- Historic Sites
The War Of The Great Books
What seemed to be just another tempest in the teapot of academia has escalated into a matter of national values and politics. Who would have believed that the choice of which books Stanford University students must read would create so much tumult? And that the controversy goes back so far?
February 1989 | Volume 40, Issue 1
Adler’s Syntopicon sprang from the central philosophical belief that there has been through the millennia of Western culture an ongoing discussion of the primary issues that face all humanity. This “Great Conversation,” the title of Hutchins’s introductory volume to the GBWW, “began in the dawn of history and … continues to the present day.” No other civilization, claimed Hutchins, has had the sort of on-going dialogue concerning truth, beauty, justice, and other cherished values that Western civilization has. “Imagine the greatest minds of all times gathered around a table,” a GBWW sales brochure proposed, “Homer, Plato and Aristotle … and on through the ages to Shakespeare, Gibbon, Darwin, and Freud.”
But producing this “Baedeker to 30 centuries of Western thought,” as Time called it, proved to be a task of far greater magnitude than Adler expected. He won approval from Benton and the Britannica officers in 1943 for a sixty-thousand-dollar budget over a two-year span.
Ultimately the project consumed two million dollars and took eight years. Deciding on the essential ideas of Western thought took two years in itself. These were finally reduced to 102, with further subheadings for all of them. At that point the staff of more than thirty, consisting largely of University of Chicago and St. John’s students (including an aspiring writer named Saul Bellow), pored through 443 works, compiling references to each idea. Before personal computers this meant thousands of index cards laboriously handwritten and then typed by a large secretarial pool.
The entire project very nearly stopped dead in the water. Financial constraints at Encyclopaedia Britannica forced a drastic trimming of the indexing staff for the last two years. Then, as the fifty-four-volume set was finally ready for printing, Britannica decided it could not afford the cost. In desperation Hutchins and Adler appealed to a thousand wealthy individuals to become patrons of the GBWW by purchasing a special founders’ edition of the set for five hundred dollars each. Gentle arm twisting and appeals to join the ranks of Alexander the Great and the Earl of Shaftesbury as patrons of learning had their effect. The needed five hundred sets were sold, and in 1952 the Great Books of the Western World, with its thirty-two thousand pages and more than twenty-five million words, came off the press.

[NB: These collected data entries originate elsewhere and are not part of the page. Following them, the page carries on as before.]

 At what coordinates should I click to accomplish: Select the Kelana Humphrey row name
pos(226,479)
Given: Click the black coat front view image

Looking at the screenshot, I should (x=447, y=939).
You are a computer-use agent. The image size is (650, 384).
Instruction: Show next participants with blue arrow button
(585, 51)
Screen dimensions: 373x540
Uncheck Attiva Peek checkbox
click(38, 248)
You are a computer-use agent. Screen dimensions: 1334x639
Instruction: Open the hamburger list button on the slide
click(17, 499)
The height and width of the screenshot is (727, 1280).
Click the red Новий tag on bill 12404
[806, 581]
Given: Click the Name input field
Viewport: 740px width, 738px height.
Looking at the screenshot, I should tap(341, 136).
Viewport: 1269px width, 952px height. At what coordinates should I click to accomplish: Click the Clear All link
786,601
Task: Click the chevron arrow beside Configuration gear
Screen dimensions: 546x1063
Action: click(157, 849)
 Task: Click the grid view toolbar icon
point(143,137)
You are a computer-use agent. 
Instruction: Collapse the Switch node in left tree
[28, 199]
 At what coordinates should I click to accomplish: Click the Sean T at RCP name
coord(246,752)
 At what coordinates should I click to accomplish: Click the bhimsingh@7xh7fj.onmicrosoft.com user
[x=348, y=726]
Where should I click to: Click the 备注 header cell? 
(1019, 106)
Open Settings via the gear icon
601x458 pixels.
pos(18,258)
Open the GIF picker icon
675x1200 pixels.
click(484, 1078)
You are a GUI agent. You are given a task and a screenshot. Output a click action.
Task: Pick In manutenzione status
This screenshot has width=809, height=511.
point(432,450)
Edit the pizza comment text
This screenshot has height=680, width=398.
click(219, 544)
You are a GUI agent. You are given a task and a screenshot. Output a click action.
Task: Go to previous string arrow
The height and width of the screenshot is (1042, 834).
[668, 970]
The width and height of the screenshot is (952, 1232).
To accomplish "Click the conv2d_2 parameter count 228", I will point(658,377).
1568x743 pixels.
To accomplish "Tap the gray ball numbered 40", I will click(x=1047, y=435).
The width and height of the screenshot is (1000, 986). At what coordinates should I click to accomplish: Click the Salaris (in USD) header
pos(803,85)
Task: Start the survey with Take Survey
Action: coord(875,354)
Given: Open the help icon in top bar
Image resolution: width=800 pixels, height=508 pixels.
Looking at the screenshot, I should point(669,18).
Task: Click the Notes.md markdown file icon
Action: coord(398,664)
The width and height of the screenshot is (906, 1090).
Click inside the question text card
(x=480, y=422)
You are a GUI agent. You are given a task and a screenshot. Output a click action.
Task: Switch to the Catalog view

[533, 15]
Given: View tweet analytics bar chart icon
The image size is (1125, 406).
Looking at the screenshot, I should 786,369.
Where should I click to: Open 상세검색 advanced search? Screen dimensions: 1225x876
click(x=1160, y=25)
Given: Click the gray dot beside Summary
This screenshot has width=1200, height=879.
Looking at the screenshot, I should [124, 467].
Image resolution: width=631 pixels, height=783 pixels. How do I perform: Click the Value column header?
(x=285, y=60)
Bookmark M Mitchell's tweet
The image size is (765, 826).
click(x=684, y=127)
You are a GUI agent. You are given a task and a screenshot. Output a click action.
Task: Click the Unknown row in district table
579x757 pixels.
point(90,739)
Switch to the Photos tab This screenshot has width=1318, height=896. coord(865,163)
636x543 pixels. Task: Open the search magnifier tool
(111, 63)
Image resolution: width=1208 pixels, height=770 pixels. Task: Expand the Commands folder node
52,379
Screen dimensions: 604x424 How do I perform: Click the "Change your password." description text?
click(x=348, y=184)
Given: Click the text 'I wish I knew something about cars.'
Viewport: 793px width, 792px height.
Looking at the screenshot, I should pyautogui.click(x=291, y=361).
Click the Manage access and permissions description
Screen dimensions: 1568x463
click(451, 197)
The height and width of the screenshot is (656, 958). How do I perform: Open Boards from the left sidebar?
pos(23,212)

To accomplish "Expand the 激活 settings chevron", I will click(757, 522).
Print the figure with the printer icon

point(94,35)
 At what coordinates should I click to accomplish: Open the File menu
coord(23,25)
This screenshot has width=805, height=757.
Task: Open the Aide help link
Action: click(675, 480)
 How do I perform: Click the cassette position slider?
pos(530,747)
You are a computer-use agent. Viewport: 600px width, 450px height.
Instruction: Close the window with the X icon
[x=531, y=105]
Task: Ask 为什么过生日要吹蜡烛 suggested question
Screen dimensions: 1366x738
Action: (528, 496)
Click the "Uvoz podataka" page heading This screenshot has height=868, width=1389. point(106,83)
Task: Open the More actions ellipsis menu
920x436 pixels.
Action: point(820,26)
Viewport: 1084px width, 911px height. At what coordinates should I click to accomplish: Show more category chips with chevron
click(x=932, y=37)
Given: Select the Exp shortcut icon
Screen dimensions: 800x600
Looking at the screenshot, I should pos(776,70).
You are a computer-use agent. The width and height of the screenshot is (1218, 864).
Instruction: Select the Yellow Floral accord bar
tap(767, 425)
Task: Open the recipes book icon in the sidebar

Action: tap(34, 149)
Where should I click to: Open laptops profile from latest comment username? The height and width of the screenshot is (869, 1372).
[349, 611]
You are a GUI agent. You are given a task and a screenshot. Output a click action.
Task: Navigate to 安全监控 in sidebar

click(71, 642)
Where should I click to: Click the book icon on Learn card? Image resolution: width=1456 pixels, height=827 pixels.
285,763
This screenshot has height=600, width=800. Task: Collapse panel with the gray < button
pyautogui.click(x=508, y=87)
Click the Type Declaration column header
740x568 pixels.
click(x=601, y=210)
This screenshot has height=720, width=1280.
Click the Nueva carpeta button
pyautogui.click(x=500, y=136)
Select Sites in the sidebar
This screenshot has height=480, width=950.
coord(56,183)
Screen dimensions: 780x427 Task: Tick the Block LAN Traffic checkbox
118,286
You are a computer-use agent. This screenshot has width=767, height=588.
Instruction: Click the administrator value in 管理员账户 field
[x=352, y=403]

Presentation of the founders’ sets came at a gala dinner in New York’s Waldorf-Astoria Hotel in April of that year. The patrons, including Alfred Vanderbilt, Nelson and David Rockefeller, Conrad Hilton, John Mott, and Father Theodore Hesburgh, heard eloquent testimonials to the cultural promise of the Great Books. The French philosopher Jacques Maritain commended the “pioneering spirit of America” for seeking to restore to its rightful honor the “notion of tradition.” Hutchins advised that “the fate of our country, and hence of the world, depends on the degree to which the American people achieve liberal education.” The GBWW represented the “placing in the hands of the American people the means of continuing and revitalizing Western civilization....”
For Adler, Hutchins, and their fellow believers, the greatest danger facing America was not international communism but a seriously eroded commitment to the ideal of a liberally educated citizenry. America’s position of leadership in the free world—a responsibility acutely felt and endlessly discussed during the early Cold War years—required our attention to such ageless questions as “What is the good life?” “What is a good state?” “Is there a God?” “What is the nature and destiny of man?” Individuals reflecting on such quesstions were not simply furthering their own education but also building up a store of national wisdom sufficient for any challenge the country might face. Britannica organized a community acquisition plan, persuading wealthy individuals to make sets available to local schools and libraries. The “great conversation,” limited to a few in Periclean Athens, would become in America a broadly based democratic exchange of ideas.
The GBWW’s long-awaited appearance stirred much comment. Most reviewers were sympathetic to the goal of adult liberal education and to the effort involved in producing the set. Jacques Barzun hailed the Syntopicon as a “stupendous achievement.” The distinguished British philosopher C. E. M. Joad introduced a Saturday Review symposium on the GBWW with an endorsement of the humanistic faith with which Hutchins had infused the project. Inevitably scholars quibbled over authors in their areas of expertise who were missing. Barzun was disappointed by the relatively small quantity of imaginative literature, which in his mind betrayed a “high-minded axe-grinding in the direction of intellectualism.” Scientific selections evoked many puzzled responses. The historian of science I. Bernard Cohen thought the science collection only of “archeological value.” In such a dynamic field, he asked, how could the editors believe that Galen and Hippocrates remain standard scientific texts?